Parmi mes récentes découvertes, je vous présente trois belles surprises ainsi qu'une grosse déception. L'une d'entre elles, notamment, est totalement méconnue et vaut pourtant sacrément le coup.
Chaînes conjugales (Joseph L. Mankiewicz - 1949)
Même si je connais assez peu le cinéma de Joseph L. Mankiewicz, c'est ma 5e tentative avec le réalisateur-scénariste et c'est à chaque fois un petit ravissement. Hormis son dernier film (Le Limier), les quatre autres mettent toujours les femmes au centre de l'intrigue. Que ce soit dans L'aventure de Mme Muir, Eve, La comtesse aux pieds nus, ou maintenant Chaînes conjugales (A letter to three wives), j'ai pris un grand plaisir à me plonger dans le style de Mankiewicz, avec ces figures féminines fortes. Ici, on raconte l'histoire de trois amies qui partent en excursion et reçoivent une lettre juste avant leur départ. Cette lettre est de la main d'une quatrième femme, qu'elles connaissent toutes, et qui prétend avoir profité de leur départ pour partir avec le mari de l'une d'entre elles.
Chaînes conjugales, grâce à son montage habile, nous montre alors les points de vue des trois femmes, ainsi que leurs inquiétudes, à travers des flashbacks. La construction du film est amusante et le spectateur se retrouve tel un enquêteur, cherchant à savoir lequel des trois maris a bien pu quitter sa femme.
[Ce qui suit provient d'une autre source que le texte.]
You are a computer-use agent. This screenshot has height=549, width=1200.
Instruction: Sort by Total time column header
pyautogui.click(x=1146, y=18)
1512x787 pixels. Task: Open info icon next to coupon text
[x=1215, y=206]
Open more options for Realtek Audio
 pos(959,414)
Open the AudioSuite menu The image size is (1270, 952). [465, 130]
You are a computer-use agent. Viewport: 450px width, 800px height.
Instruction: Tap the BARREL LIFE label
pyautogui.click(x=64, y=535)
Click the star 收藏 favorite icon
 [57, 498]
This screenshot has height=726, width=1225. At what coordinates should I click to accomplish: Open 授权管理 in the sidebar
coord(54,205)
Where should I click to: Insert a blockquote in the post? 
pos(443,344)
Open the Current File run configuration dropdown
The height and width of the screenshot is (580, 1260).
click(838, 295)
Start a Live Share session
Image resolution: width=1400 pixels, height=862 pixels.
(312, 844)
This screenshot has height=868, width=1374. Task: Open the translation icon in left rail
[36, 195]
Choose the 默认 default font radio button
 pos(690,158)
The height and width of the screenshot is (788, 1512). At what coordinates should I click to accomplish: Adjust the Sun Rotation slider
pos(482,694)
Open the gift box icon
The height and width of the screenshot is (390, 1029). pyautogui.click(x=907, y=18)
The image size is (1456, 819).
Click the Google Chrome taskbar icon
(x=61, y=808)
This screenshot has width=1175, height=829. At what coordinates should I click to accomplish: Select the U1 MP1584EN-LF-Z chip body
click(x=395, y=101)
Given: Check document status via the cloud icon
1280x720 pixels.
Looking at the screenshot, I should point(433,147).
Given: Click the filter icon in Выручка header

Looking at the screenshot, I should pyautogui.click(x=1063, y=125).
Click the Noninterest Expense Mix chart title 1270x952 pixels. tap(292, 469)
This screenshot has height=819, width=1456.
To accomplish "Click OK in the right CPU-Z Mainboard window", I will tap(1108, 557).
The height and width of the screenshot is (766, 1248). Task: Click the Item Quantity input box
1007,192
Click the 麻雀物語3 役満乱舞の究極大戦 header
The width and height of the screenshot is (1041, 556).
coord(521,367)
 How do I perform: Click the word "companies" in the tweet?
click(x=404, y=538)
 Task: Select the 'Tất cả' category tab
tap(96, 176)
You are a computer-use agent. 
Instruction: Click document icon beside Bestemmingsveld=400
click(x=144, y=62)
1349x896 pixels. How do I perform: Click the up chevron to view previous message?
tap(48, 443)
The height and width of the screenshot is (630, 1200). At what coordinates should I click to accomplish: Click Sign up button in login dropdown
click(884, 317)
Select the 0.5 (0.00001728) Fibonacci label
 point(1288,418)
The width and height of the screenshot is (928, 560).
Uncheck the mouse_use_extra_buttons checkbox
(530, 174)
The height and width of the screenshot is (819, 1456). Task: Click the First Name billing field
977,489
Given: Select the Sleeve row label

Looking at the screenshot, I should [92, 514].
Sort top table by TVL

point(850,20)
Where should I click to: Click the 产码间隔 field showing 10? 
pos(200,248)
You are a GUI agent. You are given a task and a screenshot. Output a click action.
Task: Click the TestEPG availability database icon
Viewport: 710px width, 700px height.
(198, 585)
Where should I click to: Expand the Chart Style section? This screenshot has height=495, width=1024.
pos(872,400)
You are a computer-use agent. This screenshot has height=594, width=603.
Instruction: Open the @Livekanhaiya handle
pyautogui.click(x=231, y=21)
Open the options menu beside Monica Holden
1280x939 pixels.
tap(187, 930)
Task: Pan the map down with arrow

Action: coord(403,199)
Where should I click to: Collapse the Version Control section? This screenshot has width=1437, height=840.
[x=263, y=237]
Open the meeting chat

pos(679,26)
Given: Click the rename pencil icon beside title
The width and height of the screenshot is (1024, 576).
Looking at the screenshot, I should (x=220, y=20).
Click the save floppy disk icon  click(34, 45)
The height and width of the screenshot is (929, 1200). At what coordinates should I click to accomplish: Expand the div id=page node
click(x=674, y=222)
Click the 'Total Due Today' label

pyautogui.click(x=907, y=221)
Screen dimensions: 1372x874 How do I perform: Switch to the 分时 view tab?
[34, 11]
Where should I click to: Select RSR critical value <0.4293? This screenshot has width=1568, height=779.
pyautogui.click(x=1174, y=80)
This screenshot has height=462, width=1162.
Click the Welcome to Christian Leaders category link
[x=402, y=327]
Le film est assez drôle, d'autant que l'intégralité du casting est au top. Côté masculin, ça ne démérite pas avec des noms tels que Kirk Douglas et Paul Douglas, tous deux excellents, mais la palme revient au trio d'actrices qui offrent des performances magistrales dans des registres très différents. Si j'ai adoré le côté névrosé du personnage de Jeanne Crain ou encore l'air hautain d'Ann Sothern, c'est Linda Darnell qui a accaparé toute mon attention. Son œil malicieux et sa classe m'ont époustouflé, découvrir cette actrice fut une très belle expérience. Je vous conseille donc ce film, bien que la conclusion ait été à mon goût assez décevante par rapport aux attentes mises en place.
Le sabre (Kenji Misumi - 1964)
Une belle petite trouvaille que voilà, que je vous conseille sans hésitation. Le film ne fera pas partie de mes coups de cœur à cause d'un mixage sonore parfois hasardeux, surtout en début de film (les cris des kendokas). Malgré tout, Le sabre est génial à suivre et je n'exclus pas la possibilité de le réévaluer à la hausse avec le temps. Je n'en attendais pas tant de la part d'un film aussi inconnu. On y suit un club de kendo (combat au sabre) et notamment trois de ses éléments. Kokubu, sensei du club, est admiré par Mibu, mais jalousé par Kagawa, avec lequel une lutte mentale s'engage.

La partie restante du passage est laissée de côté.